• **Action item**:
Repeat exactly the lines below from the line that contains "This screenshot has height=580, width=1236." to the last line, inclusive, without the pictures.

[[ Records to use open ]]

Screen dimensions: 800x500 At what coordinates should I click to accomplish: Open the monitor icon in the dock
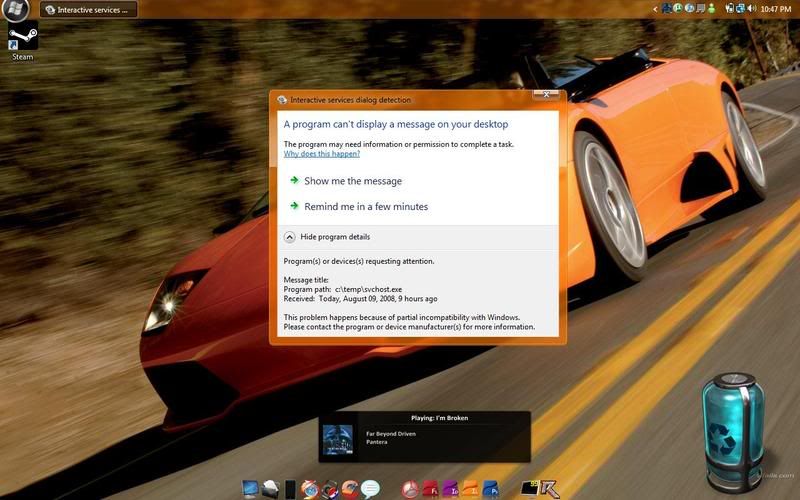(x=250, y=489)
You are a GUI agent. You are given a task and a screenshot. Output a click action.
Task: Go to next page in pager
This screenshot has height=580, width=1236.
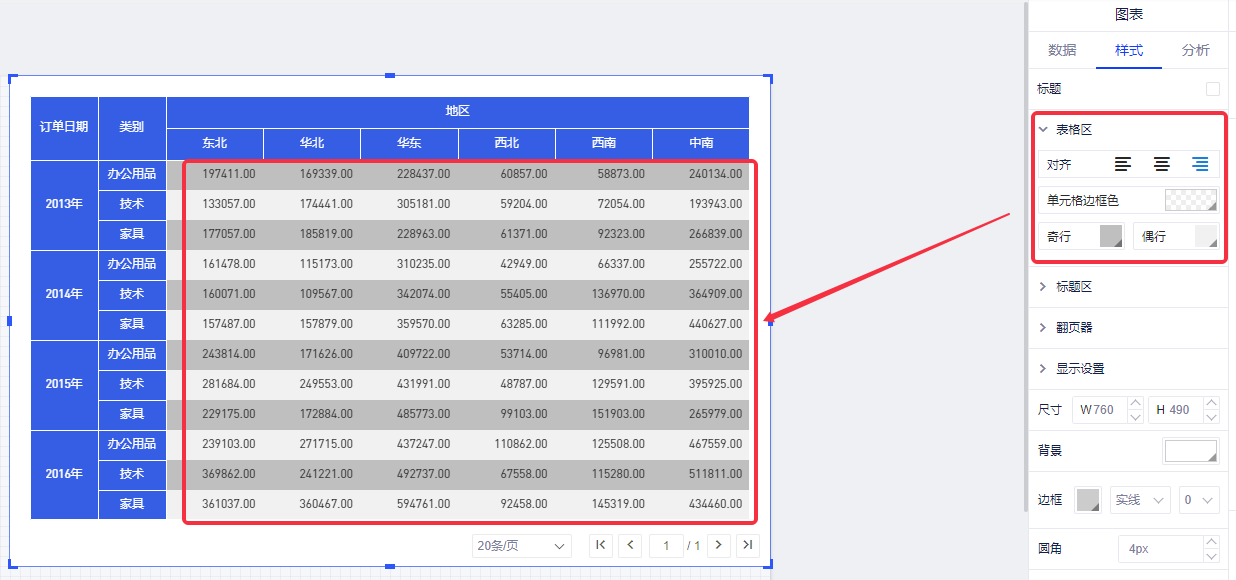[718, 545]
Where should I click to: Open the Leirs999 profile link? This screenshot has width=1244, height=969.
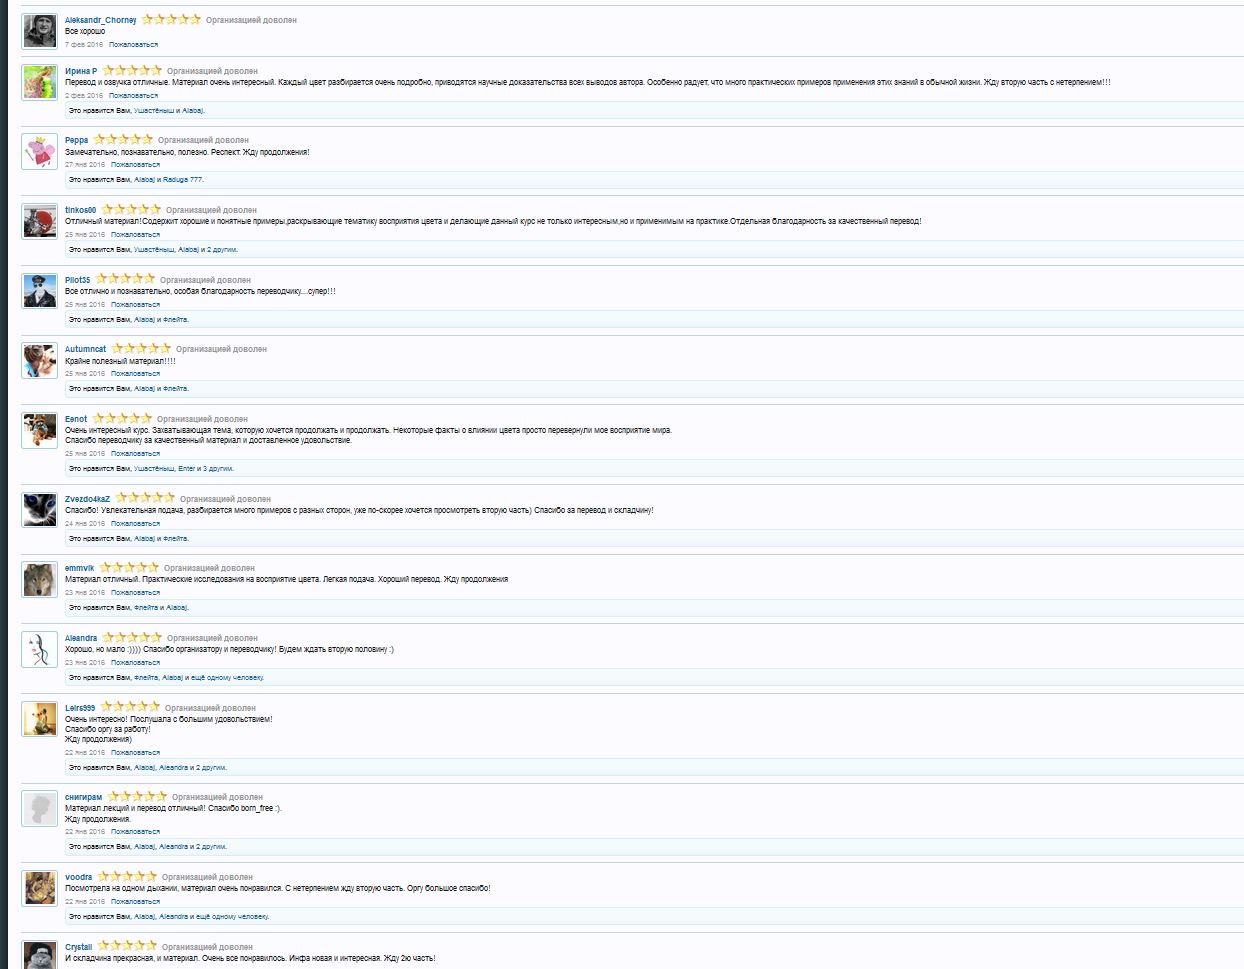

[[ Records to use closed ]]

• **Result of the exercise**:
This screenshot has height=580, width=1236.
[718, 545]
Where should I click to: Open the Leirs999 profile link? This screenshot has width=1244, height=969.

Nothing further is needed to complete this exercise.